In both of those outbreaks, many of the young people who became sick had gotten two doses of the MMR vaccine.

The 2006 outbreak prompted the current study, lead researcher Dr. Preeta K. Kutty told Reuters Health. She and her colleagues wanted to gauge the prevalence of mumps antibodies — which signal immunity against the virus — among Americans of different age groups in the years before the 2006 outbreak.

Using data from a U.S. national health study conducted between 1999 and 2004, they found that 90 percent of 6- to 49-year-olds had antibodies to mumps in their blood.

The lowest prevalence was among people born between 1967 and 1976, at 86 percent.

Among Americans born between 1977 and 1986 — the age group hardest hit by the 2006 outbreak — about 90 percent had mumps antibodies. And among non-Hispanic whites in that age group — who were more affected by the outbreak than other racial groups — only 87 percent had mumps antibodies.

People born between 1967 and 1976 were probably less affected by the 2006 outbreak because they were old enough to be out of school and not living in close quarters, Kutty said. So the combination of less-than-optimal mumps immunity levels and communal living appears key.

It's estimated that between 90 percent and 92 percent of the population must be immunized against mumps to provide so-called "herd immunity" — where the level of immunity in the whole population is high enough to prevent large outbreaks of an infection.

"So we need to achieve high levels of vaccination," Kutty said. The bottom line for parents, she said, is that children should get the recommended two doses of the MMR vaccine; the first is given between the ages of 12 and 15 months, and the second between the ages of 4 and 6 years.

Some parents balk at having their children receive the MMR out of concern that is has been linked to the risk of autism. However, the research that suggested an MMR-autism link a decade ago has since been widely discredited, and numerous international studies have failed to find an association between the vaccine and autism.

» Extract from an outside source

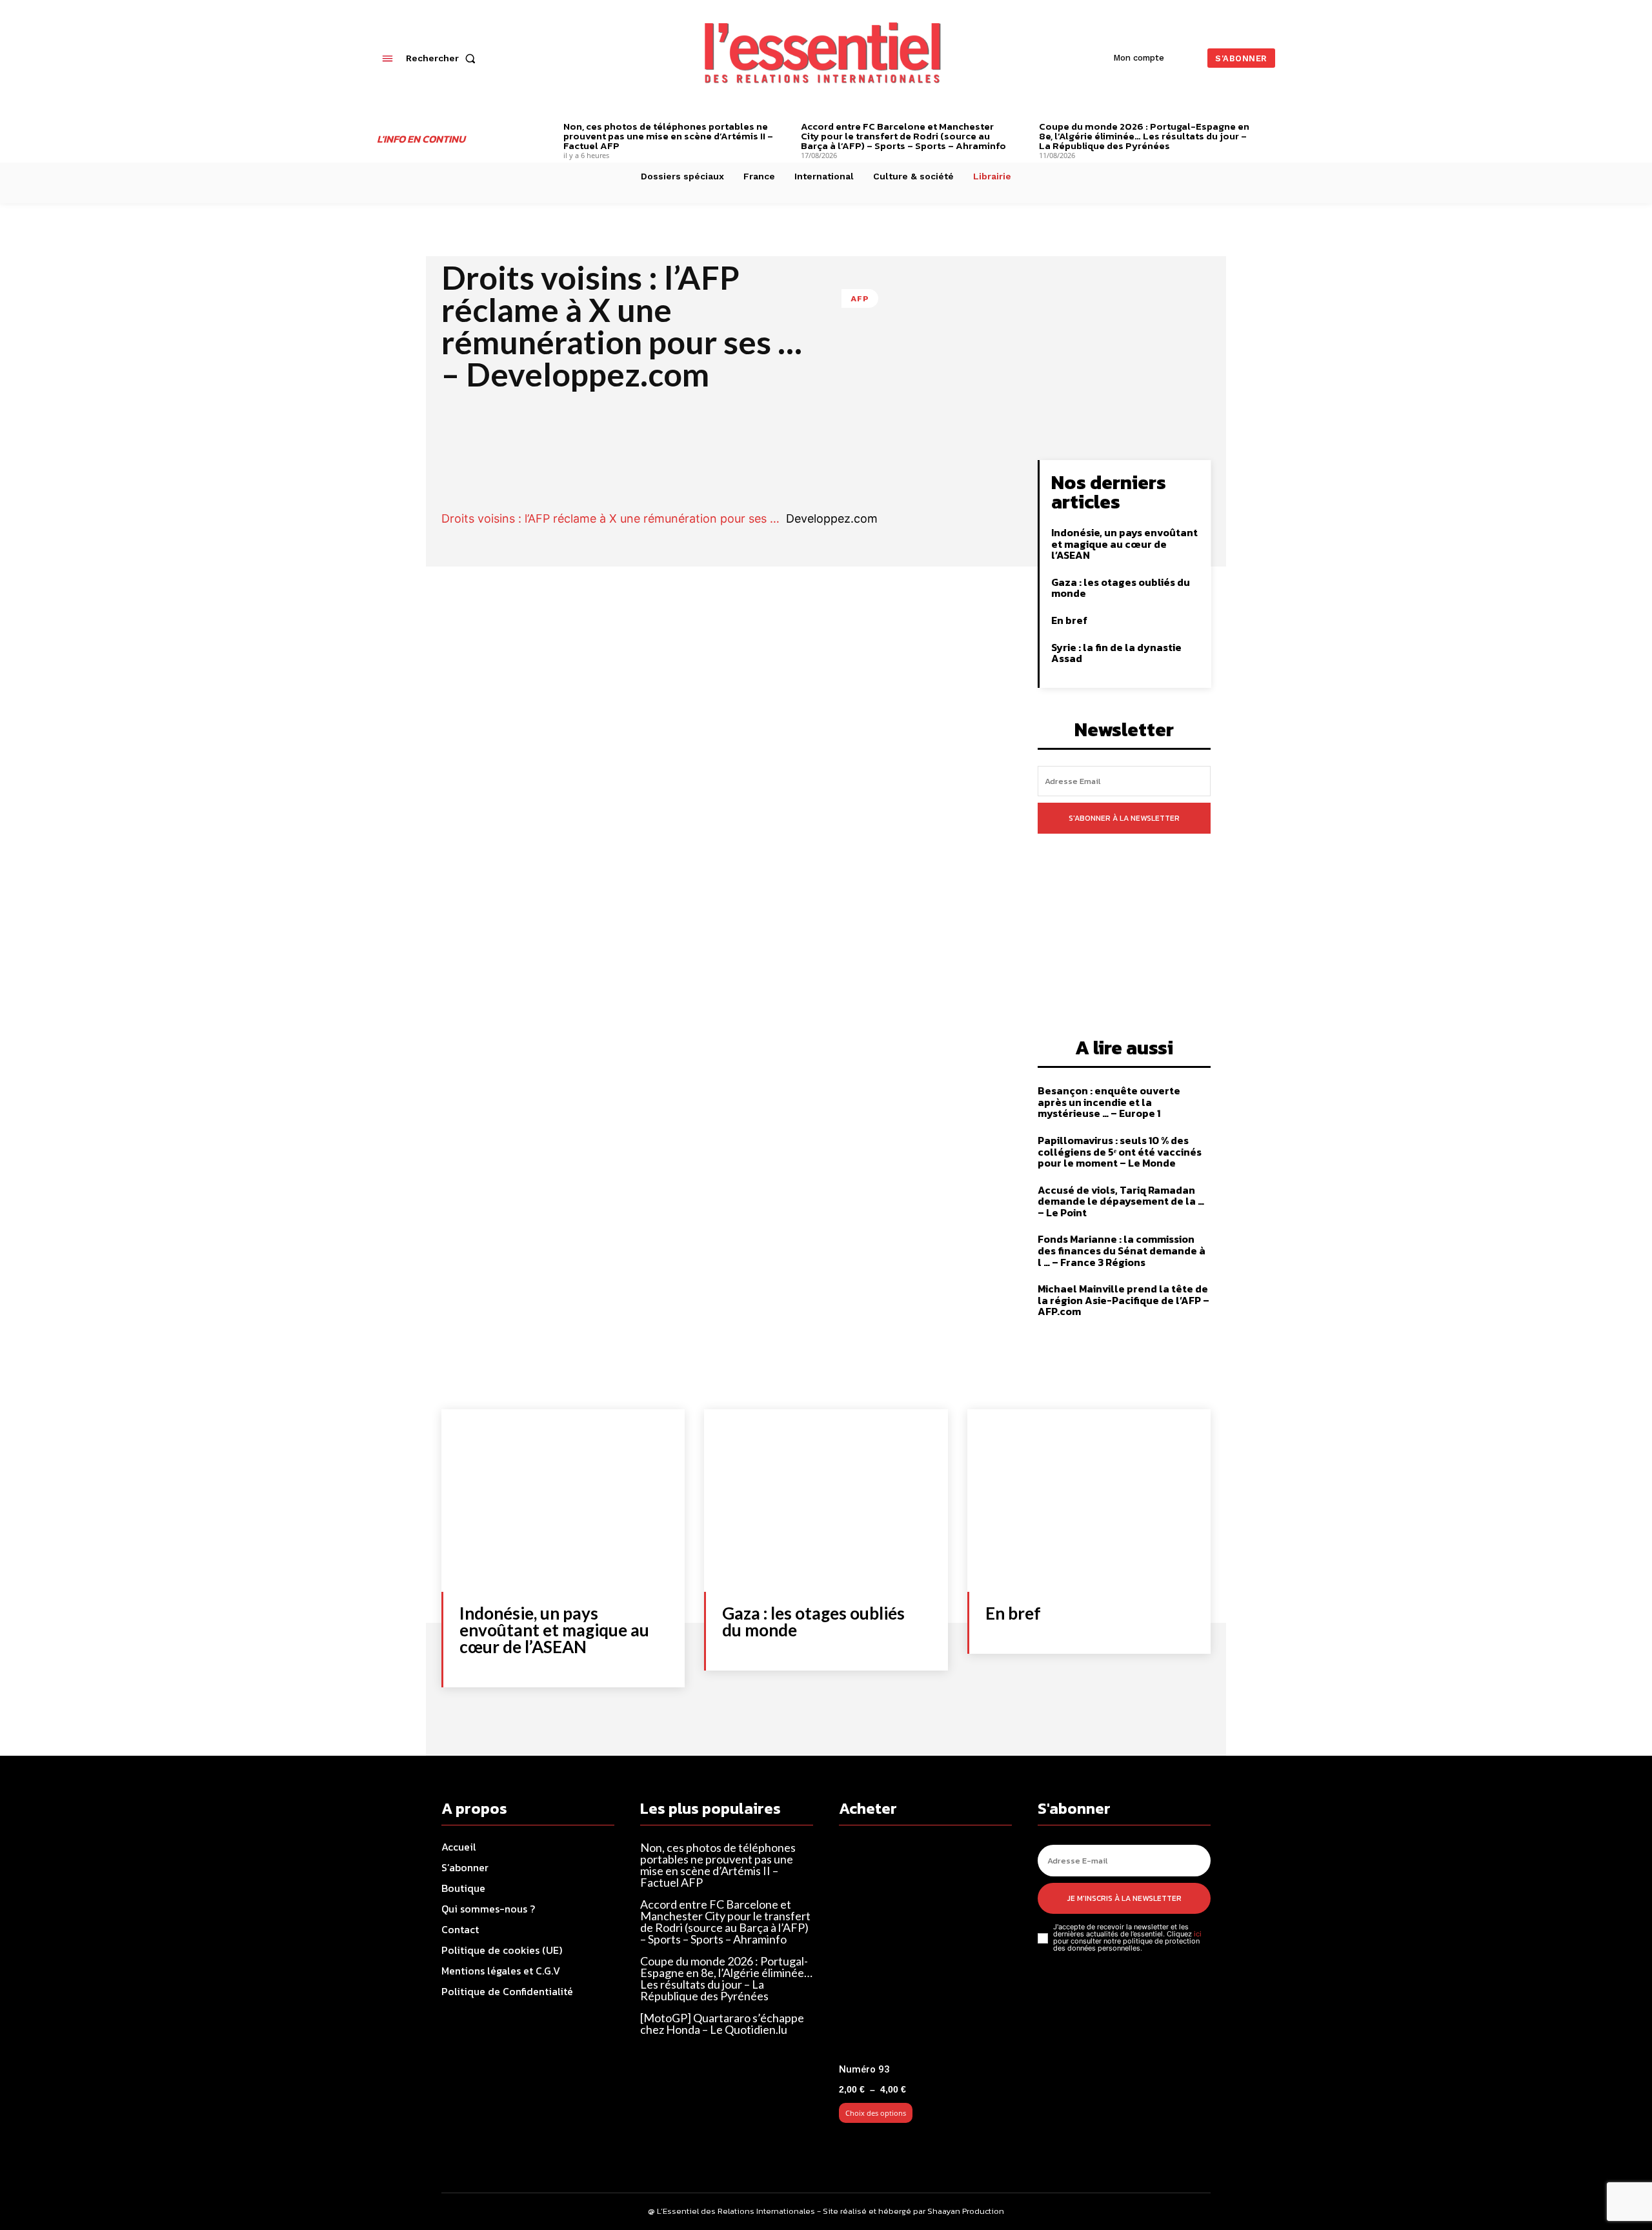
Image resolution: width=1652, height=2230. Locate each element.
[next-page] (1270, 128)
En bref (1069, 620)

In an editorial published with the study, Dr. M. Patricia Quinlisk of the Iowa Department of Public Health raises the question of whether two doses of MMR are enough to prevent mumps outbreaks — since, in both of the recent large outbreaks, many of those who fell ill had gotten two shots.

If two doses are not enough, she writes, one option might be to give a third dose. Another would be to delay the second dose until adolescence, since mumps immunity may wane over time.

"We believe that two doses of MMR are good" for conferring mumps protection, Kutty said.

The double dose is estimated to be 80 to 90 percent effective against mumps, according to the CDC. Whether any changes to the vaccination schedule could make it more effective, Kutty said, is an open question.